Published by: World Tibet Network News, Wednesday, March 6th 1996
By Jeffrey Parker
BEIJING March 4, (Reuter) - A deadly blizzard hitting western China's highland pastures has spread from Qinghai province to neighboring Sichuan, prompting new appeals Monday for world help as the threat of famine mounted.
At least 60,000 ethnic Tibetan herders in Qinghai province and Tibet face starvation in storms that have wiped out 750,000 head of livestock, mainly cattle, goats and alpine yaks that supply both food and a livelihood, officials said.
Official reports from Sichuan -- where 48 herders were reported to have died in January storms -- said new blizzards had struck that province's largely ethnic Tibetan highlands, killing some 140,000 head of livestock.
A relief team in Sichuan's ethnic Tibetan Ganzi region said more than 25,000 people had used up their emergency grain and 1,200 families had lost all their livestock, a provincial spokesman told Reuters from Sichuan's capital Chengdu.

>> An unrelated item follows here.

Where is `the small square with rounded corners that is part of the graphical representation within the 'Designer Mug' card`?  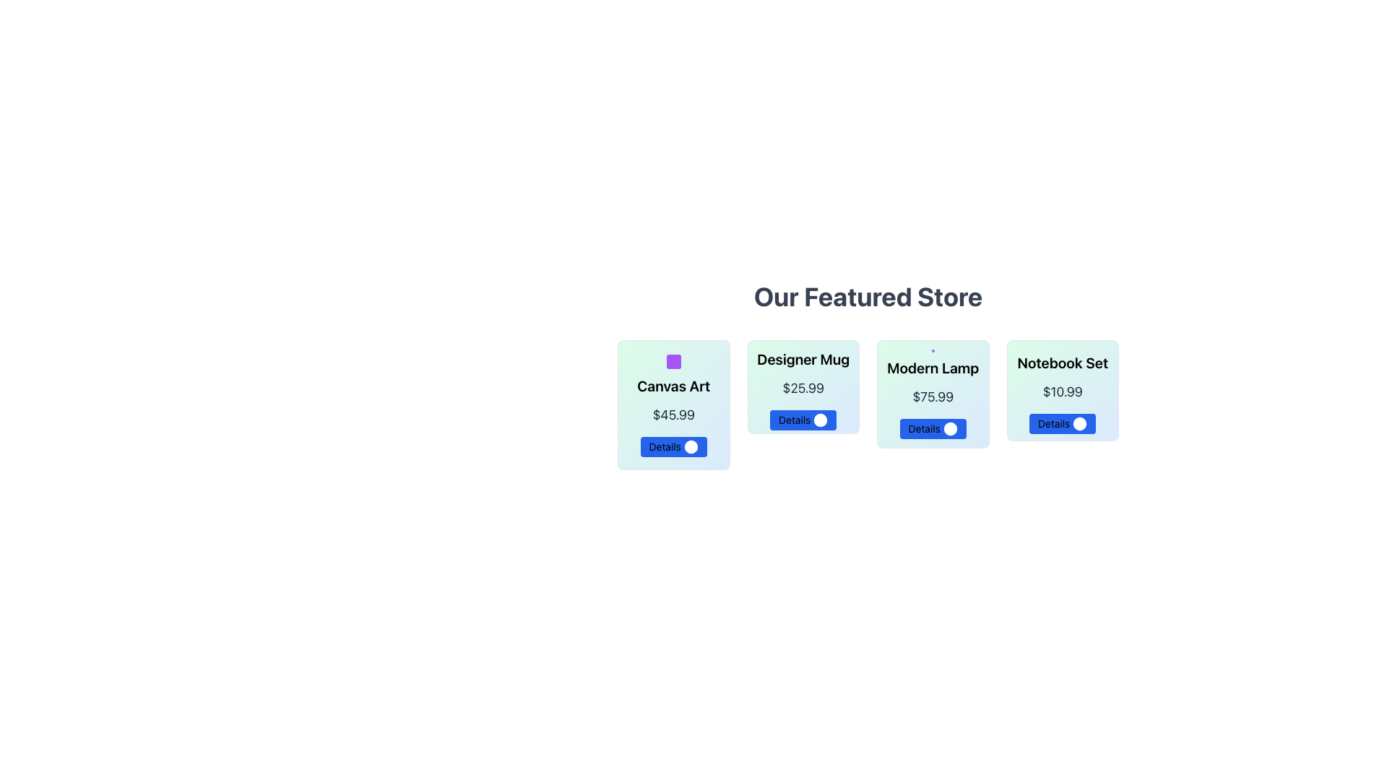 the small square with rounded corners that is part of the graphical representation within the 'Designer Mug' card is located at coordinates (803, 353).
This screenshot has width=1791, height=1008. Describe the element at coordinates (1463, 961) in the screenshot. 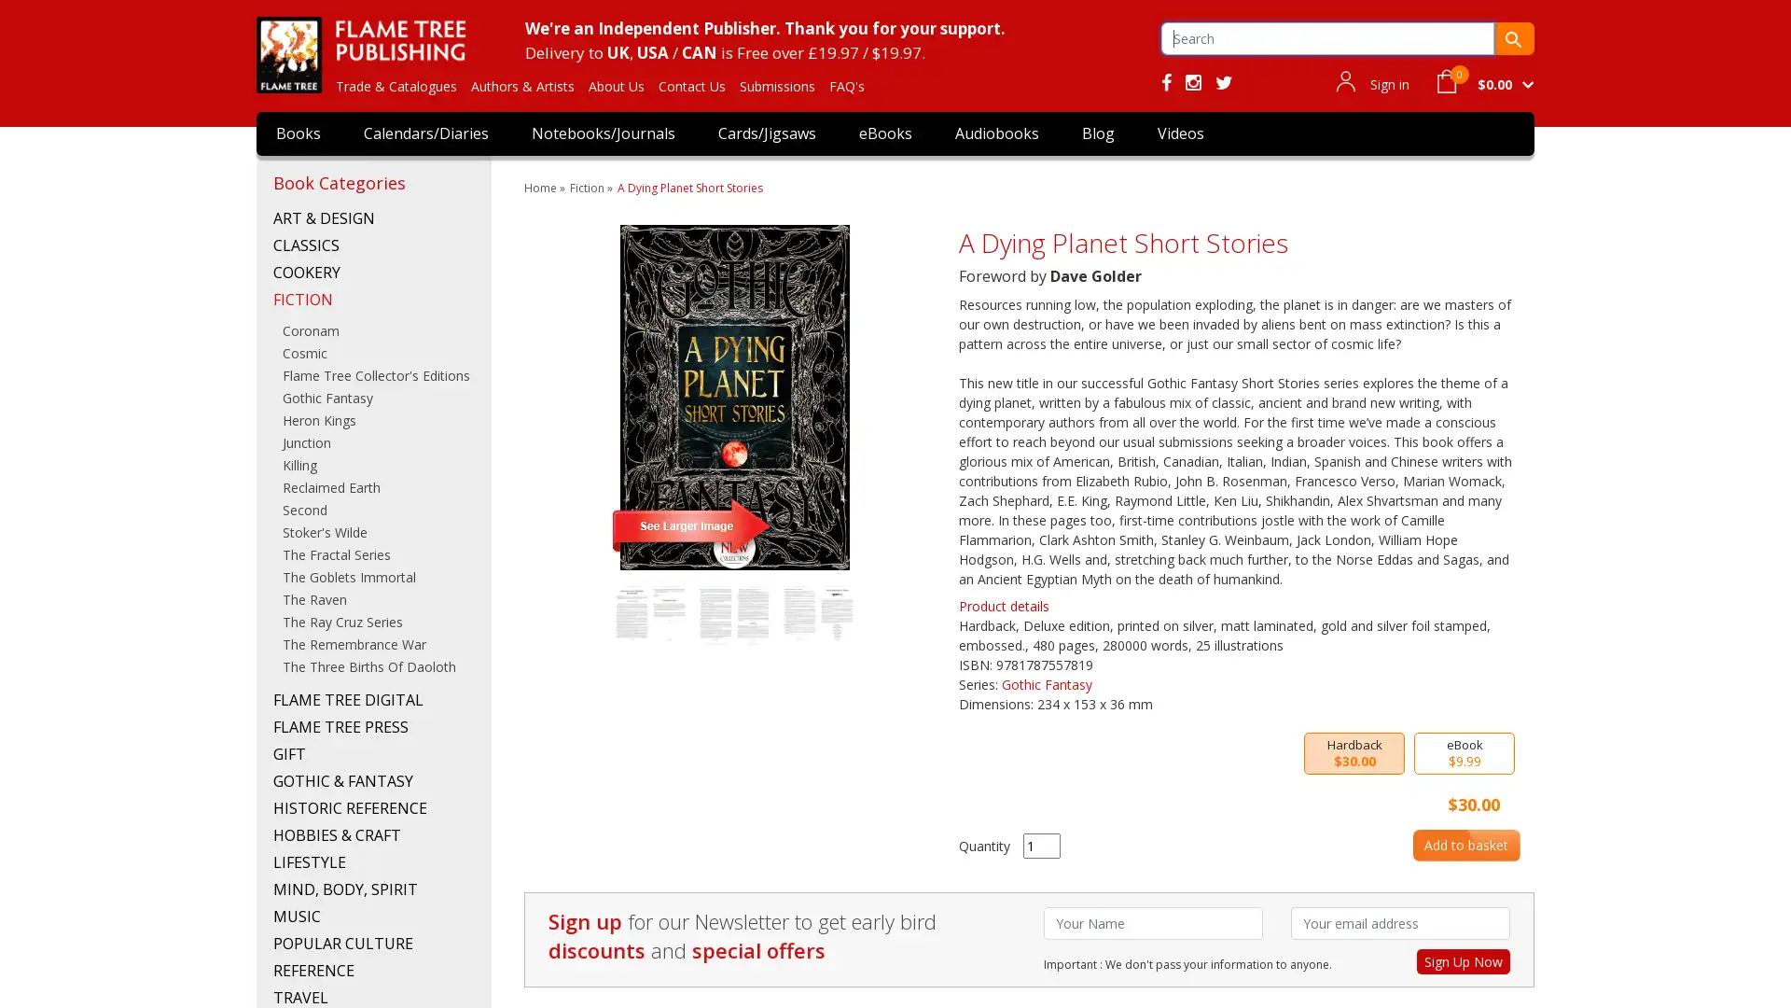

I see `Sign Up Now` at that location.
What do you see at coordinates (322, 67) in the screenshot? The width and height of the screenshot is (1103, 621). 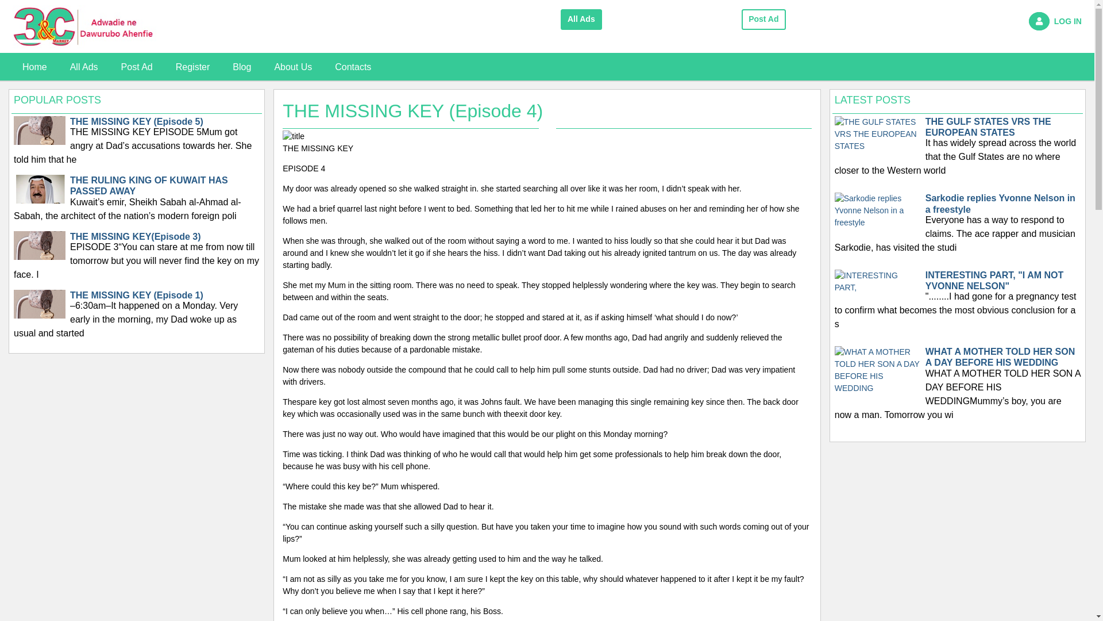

"More than 10,000 people have been injured by snow. In the worst-hit areas half of the livestock has died," he said.
"Snowfall is four times more than last year and temperatures have dropped to minus 45 degrees Celsius (-49 F). The snowland is littered with cattle carcases."
The nomadic herders could not consume the animals' flesh for fear of disease, officials said. Yak prices had doubled and it would take a decade for herds to recover.
Emergency food and other aid, including three tons of medical supplies and clothing donated by Japan, has been trucked into the affected Sichuan prefecture of Ganzi, the spokesman said.
Western relief workers in Qinghai's capital Xining said new snow was falling as of late last week and the danger of famine, frostbite and death had spread into Sichuan.
"We appeal to international medical organisations to help," said Serge Depotter, leader of a Belgian unit of Medicins sans Frontieres coordinating the relief effort in Xining.
Medicins sans Frontieres had raised $1 million for Qinghai relief and needed at least that much again for Sichuan.
"We don't expect any change before April as the snow was still falling when we left Yushu last week. Local people I talked to...said they had only enough food for one week," Depotter said.
The first trucks of a western-financed aid convoy set off Sunday from Xining carrying badly needed medicine to Yushu but more cash was needed to hire trucks for the difficult 500 mile journey, Depotter said.
"We have sent medical aid yesterday evening and plan to send eight million yuan ($964,000) of aid, including barley and blankets, this week," he said.